§ Instruction: Rewrite the entries in the part that begins with the line containing "Click the Published Date calendar icon" and ends with the line containing "Action: (x=170, y=248)" as a two-column CSV with the headers request and answer. Give one row per entry, and put each field in double quotes with any line breaks replaced by spaces.

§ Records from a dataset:
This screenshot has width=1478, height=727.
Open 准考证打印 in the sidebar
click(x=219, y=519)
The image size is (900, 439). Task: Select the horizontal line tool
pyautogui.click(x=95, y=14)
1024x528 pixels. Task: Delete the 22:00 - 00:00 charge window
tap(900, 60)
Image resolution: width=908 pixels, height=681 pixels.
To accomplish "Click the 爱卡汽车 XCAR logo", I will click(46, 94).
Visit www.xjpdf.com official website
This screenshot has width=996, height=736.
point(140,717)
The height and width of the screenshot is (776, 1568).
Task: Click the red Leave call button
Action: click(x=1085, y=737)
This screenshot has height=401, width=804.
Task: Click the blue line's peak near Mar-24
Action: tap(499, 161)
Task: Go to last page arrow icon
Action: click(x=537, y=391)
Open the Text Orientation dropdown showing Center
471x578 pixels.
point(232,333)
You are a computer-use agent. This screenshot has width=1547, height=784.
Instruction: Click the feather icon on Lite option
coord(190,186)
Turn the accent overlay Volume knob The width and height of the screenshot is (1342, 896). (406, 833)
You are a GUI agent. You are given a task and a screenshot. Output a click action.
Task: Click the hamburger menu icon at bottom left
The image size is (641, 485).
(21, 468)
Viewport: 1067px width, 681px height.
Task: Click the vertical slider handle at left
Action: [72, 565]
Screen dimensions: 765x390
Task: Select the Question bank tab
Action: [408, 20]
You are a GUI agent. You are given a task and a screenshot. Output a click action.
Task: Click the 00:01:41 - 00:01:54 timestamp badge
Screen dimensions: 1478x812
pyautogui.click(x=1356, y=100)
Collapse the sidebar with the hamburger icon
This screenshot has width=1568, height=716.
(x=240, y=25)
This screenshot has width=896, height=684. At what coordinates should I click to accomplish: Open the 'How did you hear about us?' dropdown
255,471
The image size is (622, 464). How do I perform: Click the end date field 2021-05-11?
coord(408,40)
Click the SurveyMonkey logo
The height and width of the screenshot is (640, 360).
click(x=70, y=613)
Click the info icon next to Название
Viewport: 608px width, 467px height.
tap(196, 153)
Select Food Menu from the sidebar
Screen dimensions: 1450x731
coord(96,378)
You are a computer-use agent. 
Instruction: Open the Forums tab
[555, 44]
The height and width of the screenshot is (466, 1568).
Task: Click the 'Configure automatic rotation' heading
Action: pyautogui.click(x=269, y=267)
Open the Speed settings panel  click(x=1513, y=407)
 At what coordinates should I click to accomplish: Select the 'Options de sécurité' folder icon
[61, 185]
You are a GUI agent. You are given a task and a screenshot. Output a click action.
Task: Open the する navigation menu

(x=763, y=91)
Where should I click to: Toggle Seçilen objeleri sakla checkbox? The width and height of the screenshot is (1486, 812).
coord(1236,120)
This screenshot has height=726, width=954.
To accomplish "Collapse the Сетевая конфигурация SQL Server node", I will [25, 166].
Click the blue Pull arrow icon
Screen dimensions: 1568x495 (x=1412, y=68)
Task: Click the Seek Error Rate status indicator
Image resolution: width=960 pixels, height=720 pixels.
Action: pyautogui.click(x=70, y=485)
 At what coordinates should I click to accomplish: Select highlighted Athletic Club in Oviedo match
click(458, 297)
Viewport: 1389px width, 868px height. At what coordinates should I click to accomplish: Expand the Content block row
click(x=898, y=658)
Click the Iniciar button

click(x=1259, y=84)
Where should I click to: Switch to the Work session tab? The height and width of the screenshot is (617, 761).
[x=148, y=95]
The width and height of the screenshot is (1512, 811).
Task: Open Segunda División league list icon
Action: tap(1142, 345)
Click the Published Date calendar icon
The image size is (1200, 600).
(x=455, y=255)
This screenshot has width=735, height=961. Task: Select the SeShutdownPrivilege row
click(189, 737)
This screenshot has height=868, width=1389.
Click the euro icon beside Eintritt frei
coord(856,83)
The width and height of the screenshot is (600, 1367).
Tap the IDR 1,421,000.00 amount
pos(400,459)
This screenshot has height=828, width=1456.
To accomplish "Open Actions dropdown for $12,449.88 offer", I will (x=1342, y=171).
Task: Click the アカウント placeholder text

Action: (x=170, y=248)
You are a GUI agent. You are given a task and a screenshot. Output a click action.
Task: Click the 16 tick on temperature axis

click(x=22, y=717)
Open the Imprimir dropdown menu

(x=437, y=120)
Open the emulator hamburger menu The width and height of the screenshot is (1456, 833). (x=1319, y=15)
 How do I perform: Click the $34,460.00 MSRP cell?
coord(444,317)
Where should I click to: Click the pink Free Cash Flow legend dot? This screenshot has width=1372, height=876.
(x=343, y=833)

§ Result of the exercise:
request,answer
"Click the Published Date calendar icon The image size is (1200, 600).","(x=455, y=255)"
"This screenshot has width=735, height=961. Task: Select the SeShutdownPrivilege row","click(189, 737)"
"This screenshot has height=868, width=1389. Click the euro icon beside Eintritt frei","coord(856,83)"
"The width and height of the screenshot is (600, 1367). Tap the IDR 1,421,000.00 amount","pos(400,459)"
"This screenshot has height=828, width=1456. To accomplish ""Open Actions dropdown for $12,449.88 offer"",","I will (x=1342, y=171)."
"Task: Click the アカウント placeholder text","Action: (x=170, y=248)"